マグさんの瞳からは色が抜け、ただ殺意のみが彼女を支配しております。
「死ね」
「おやめなさい」
「青、方?」
どうにか間に合いましたね。私はマグさんの腕を掴み、トドメがさされるのを止めることに成功しました。
惚けた顔で、マグさんは私を見やります。
「貴女様は殺さなくてよろしいのです」
「でも、青方を殺すって」
「何を仰っているのです? 私はマグナト店員。そう簡単には死にません」
まあ、日本ではあっさりと殺されましたがね。今はまた、お話が違います。今は今、過去は過去、でございますよ。
「おい。メルセルカ!」
満身創痍のアグメルさんは、私を睨み付けました。
「神聖なる決闘を邪魔するつもりか?」
「何処が神聖なのですか? 貴方様はチンピラとどう違うのです?」
「ふざけるな!」
「意見の相違でございますね」
私は『創造せよ、至高の晩餐』により、マグさんの火傷を治しました。
「マグさん、ここは私にお任せください」
「でも」
「でもも揚げ鳥もございません!」
マグさんを落ち着ける必要がございます。私は彼女の頭を優しく撫でながら、アグメルさんへと視線を向けます。
「随分、つまらない習慣がおありのようですね」
「どういうことだ?」
「戦う気のない者に、無理矢理戦わせて勝つ。そして、勝利の美酒に酔う。無様ですよ」
ハッキリとした私の物言いに、アグメルさんは瞳に怒りの炎を灯しました。
「ああ、後、貴方様のお仲間はもう後一体ですよ?」
私はナルさんの方へと指を向けました。そこには泥だらけになって地面を転がるナルさんと頭を地面に埋めた二体のドラゴンさんがおりました。

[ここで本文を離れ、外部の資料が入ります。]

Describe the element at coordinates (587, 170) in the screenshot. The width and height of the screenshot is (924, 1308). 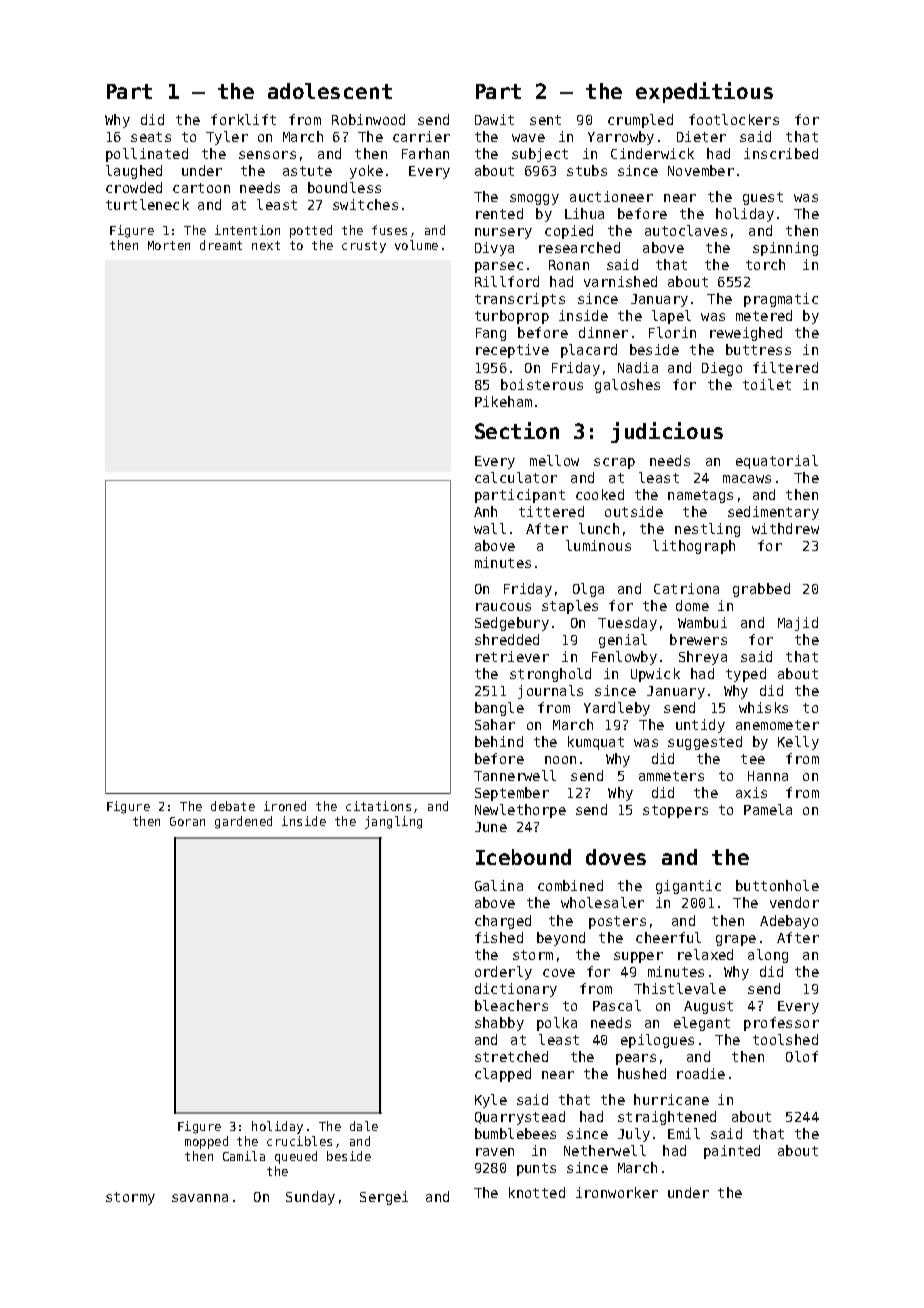
I see `stubs` at that location.
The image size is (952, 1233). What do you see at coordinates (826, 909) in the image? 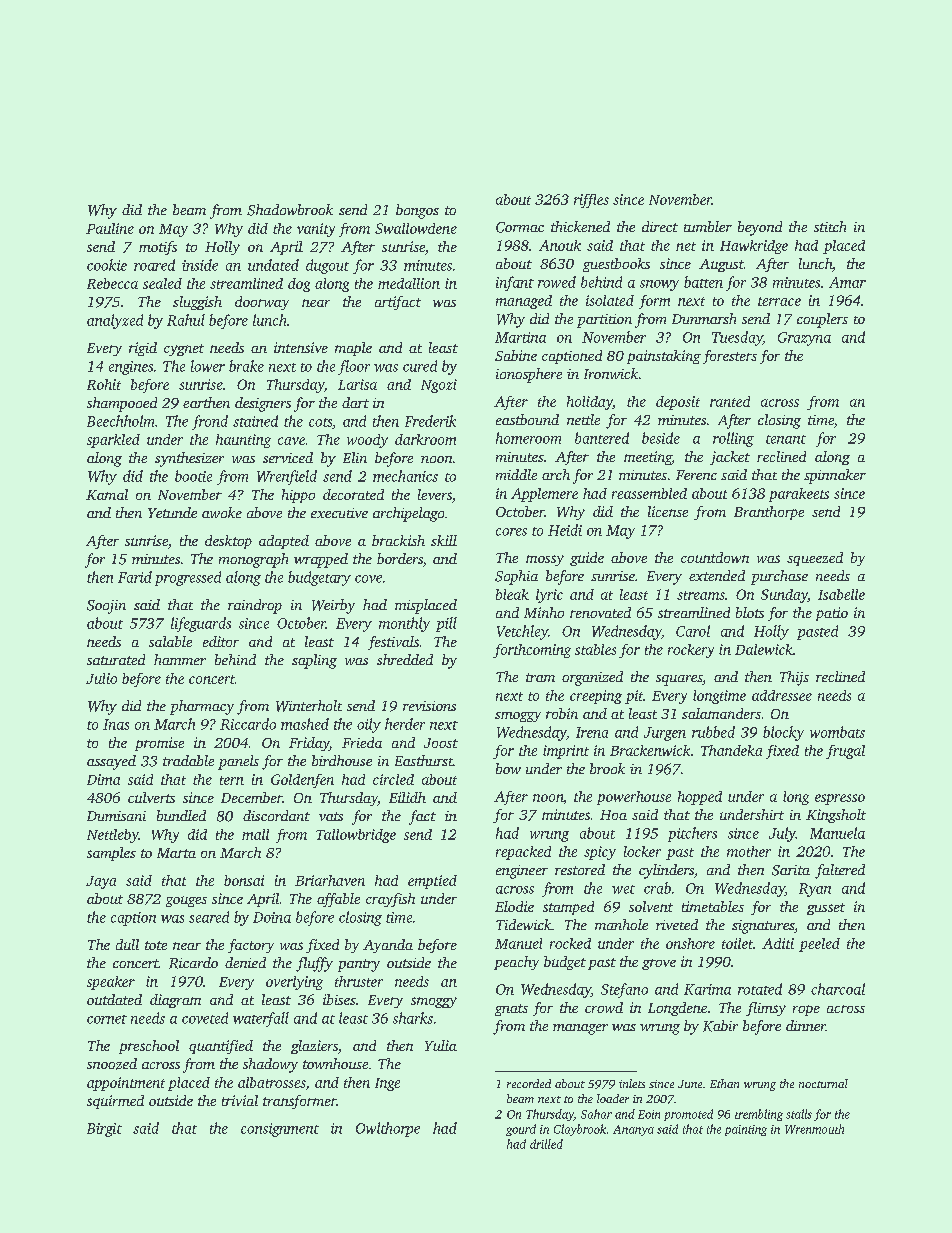
I see `gusset` at bounding box center [826, 909].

残るのは私と戦って、遠くへ吹き飛ばされたドラゴンさんのみでございました。
「貴方様たちはその程度でございますか?」
ちっ、という舌打ちが鳴り響きます。
「先にお前から殺してやる」
「既にマグさんに負けていたというのに?」
「好きに思え!」
私とて節穴ではございません。アグメルさんの御言葉が負け惜しみでないことくらいは察しております。
おそらく、あのまま続けていたら敗北していたのはマグさんでございましょう。
ここからはバトンタッチ。
私が代わりに戦いましょう。戦うのは嫌いですが、お客様が悲しむのはもっと嫌いですから。
その為でしたら、私は鬼にでもなれます。